● WORK INSTRUCTIONS
Each line from the one holding "Click the Metric" to the end of the data below must be output verbatim, with no other lines.

● GIVEN DATA
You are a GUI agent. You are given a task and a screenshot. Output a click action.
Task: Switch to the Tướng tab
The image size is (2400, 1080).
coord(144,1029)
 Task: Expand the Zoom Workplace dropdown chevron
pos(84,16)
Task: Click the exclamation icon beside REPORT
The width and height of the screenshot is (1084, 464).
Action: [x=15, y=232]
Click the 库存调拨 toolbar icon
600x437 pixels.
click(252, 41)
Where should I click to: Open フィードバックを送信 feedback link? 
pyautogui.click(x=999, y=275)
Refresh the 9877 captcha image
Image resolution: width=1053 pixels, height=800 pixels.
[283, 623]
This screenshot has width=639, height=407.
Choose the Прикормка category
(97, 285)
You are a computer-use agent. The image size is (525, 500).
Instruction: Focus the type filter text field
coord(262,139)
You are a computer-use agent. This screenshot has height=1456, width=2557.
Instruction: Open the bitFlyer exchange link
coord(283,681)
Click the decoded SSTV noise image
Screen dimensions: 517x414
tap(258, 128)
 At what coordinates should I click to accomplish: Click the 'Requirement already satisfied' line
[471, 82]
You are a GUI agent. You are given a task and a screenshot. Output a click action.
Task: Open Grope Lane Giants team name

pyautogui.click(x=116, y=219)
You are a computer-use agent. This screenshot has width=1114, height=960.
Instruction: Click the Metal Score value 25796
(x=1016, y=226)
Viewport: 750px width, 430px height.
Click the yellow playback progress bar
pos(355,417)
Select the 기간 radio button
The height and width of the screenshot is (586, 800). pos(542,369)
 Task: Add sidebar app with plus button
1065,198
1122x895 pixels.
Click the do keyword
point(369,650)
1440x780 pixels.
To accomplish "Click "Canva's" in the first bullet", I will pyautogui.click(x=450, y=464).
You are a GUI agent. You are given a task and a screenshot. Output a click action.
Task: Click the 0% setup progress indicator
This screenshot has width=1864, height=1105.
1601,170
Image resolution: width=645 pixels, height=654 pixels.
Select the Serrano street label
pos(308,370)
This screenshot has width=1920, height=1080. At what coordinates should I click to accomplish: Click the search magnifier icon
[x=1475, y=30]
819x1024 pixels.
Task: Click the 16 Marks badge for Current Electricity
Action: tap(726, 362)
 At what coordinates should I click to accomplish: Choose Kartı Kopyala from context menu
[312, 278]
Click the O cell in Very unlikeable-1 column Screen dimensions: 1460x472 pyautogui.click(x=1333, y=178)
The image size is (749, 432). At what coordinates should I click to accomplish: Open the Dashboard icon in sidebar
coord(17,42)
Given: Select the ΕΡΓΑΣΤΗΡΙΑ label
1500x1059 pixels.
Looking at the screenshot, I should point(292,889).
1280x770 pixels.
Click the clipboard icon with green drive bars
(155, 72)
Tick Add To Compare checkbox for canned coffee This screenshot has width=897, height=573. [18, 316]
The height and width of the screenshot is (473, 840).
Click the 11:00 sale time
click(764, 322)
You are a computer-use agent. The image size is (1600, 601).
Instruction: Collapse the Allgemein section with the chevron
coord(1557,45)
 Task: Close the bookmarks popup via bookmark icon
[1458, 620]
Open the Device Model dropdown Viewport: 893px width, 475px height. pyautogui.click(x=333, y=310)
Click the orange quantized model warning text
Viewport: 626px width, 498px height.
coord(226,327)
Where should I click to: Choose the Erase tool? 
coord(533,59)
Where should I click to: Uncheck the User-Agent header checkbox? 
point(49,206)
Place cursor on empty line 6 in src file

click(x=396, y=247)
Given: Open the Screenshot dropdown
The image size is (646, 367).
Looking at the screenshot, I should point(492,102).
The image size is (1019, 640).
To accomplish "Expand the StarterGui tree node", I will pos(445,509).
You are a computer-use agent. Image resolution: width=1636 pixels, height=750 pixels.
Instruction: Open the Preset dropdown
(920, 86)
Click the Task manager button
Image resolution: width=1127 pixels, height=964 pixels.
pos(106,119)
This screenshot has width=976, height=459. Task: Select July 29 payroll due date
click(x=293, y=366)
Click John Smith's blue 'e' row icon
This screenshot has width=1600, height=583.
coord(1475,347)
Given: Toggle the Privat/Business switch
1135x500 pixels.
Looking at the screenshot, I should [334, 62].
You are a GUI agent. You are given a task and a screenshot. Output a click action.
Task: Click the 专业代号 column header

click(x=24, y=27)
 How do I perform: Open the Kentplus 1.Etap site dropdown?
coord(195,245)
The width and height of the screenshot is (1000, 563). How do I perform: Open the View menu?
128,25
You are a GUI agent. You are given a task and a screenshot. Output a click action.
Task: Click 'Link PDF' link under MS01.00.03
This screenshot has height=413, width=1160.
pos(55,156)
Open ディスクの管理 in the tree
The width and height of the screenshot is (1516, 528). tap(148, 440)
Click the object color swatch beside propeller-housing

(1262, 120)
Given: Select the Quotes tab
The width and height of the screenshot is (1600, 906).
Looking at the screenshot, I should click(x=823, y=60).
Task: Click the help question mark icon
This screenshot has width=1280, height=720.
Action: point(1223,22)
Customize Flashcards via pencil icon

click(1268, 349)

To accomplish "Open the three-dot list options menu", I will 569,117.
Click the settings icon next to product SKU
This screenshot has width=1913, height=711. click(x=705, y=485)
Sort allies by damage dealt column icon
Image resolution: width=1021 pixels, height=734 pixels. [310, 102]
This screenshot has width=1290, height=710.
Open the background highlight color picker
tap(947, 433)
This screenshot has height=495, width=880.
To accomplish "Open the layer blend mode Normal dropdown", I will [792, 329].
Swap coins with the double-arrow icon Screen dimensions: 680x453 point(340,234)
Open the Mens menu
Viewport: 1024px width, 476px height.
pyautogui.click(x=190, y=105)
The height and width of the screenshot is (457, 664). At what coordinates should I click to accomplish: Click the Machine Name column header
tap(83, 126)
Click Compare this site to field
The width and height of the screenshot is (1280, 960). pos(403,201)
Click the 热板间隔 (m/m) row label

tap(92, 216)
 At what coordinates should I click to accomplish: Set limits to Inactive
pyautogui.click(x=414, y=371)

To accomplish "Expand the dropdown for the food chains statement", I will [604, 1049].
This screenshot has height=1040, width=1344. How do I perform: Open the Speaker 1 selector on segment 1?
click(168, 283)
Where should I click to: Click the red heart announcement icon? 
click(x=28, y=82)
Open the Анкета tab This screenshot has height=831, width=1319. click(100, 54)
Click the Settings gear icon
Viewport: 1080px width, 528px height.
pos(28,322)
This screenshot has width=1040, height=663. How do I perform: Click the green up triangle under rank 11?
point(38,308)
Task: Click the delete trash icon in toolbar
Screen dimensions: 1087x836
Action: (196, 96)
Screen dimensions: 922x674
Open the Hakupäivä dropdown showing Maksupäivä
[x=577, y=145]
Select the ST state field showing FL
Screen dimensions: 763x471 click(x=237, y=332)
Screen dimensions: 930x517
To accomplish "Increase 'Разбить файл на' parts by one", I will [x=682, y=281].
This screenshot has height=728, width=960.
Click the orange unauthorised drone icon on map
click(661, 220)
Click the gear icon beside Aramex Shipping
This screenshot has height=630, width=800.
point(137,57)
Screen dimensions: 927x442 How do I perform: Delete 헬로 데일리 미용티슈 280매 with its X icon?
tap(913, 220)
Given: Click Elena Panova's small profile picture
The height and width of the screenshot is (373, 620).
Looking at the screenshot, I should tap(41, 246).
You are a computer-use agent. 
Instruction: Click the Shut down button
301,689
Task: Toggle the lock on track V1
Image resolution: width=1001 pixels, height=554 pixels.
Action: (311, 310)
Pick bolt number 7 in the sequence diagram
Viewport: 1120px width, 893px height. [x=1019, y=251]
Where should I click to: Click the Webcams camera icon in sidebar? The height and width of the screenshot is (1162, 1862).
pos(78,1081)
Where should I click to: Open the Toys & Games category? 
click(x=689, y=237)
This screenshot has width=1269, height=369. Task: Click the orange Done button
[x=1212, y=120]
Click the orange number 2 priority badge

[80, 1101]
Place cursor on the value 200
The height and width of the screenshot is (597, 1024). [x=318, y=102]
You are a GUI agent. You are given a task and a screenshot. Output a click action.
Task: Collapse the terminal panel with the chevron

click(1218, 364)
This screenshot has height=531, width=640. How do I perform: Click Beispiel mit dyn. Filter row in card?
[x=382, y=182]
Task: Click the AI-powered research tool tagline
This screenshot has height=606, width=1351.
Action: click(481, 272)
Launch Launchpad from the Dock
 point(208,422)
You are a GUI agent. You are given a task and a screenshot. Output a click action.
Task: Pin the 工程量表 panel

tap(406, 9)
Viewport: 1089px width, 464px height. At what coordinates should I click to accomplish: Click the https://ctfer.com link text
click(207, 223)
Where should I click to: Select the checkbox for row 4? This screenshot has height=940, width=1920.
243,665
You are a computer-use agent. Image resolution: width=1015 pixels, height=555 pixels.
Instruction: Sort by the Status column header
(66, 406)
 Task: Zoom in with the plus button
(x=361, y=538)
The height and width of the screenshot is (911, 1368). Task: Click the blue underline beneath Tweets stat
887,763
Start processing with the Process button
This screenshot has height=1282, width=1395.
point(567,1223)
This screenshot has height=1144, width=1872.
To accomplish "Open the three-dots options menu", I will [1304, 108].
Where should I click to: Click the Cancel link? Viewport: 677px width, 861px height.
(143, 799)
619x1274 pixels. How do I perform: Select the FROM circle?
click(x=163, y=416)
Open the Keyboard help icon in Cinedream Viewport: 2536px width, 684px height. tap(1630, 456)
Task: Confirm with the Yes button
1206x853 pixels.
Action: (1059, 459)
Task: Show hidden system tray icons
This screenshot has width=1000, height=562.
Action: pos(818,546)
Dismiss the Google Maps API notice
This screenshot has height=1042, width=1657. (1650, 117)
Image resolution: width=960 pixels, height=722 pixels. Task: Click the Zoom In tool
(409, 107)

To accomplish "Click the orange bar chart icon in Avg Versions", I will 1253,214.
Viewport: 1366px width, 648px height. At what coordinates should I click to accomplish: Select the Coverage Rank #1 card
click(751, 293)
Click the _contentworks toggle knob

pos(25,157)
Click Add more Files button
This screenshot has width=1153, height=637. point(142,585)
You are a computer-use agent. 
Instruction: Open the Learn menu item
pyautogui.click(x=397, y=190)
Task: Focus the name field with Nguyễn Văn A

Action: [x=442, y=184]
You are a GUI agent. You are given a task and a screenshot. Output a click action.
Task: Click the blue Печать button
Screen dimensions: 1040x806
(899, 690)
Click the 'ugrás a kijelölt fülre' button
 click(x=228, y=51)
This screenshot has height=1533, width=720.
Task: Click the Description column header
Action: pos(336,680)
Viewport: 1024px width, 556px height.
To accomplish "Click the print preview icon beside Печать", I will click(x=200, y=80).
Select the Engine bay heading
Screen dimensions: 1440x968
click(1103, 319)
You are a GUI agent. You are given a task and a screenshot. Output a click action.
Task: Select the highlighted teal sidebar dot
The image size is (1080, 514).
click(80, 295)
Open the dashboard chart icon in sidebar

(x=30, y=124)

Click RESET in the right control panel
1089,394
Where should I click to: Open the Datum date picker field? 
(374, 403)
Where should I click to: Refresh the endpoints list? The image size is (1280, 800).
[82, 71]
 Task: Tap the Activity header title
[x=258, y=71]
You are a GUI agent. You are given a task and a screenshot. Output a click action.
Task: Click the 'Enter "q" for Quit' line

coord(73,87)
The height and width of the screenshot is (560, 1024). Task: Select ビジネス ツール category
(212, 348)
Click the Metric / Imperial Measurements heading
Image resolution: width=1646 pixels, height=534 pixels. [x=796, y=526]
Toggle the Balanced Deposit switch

● RESULT
Click the Metric / Imperial Measurements heading
Image resolution: width=1646 pixels, height=534 pixels. [x=796, y=526]
Toggle the Balanced Deposit switch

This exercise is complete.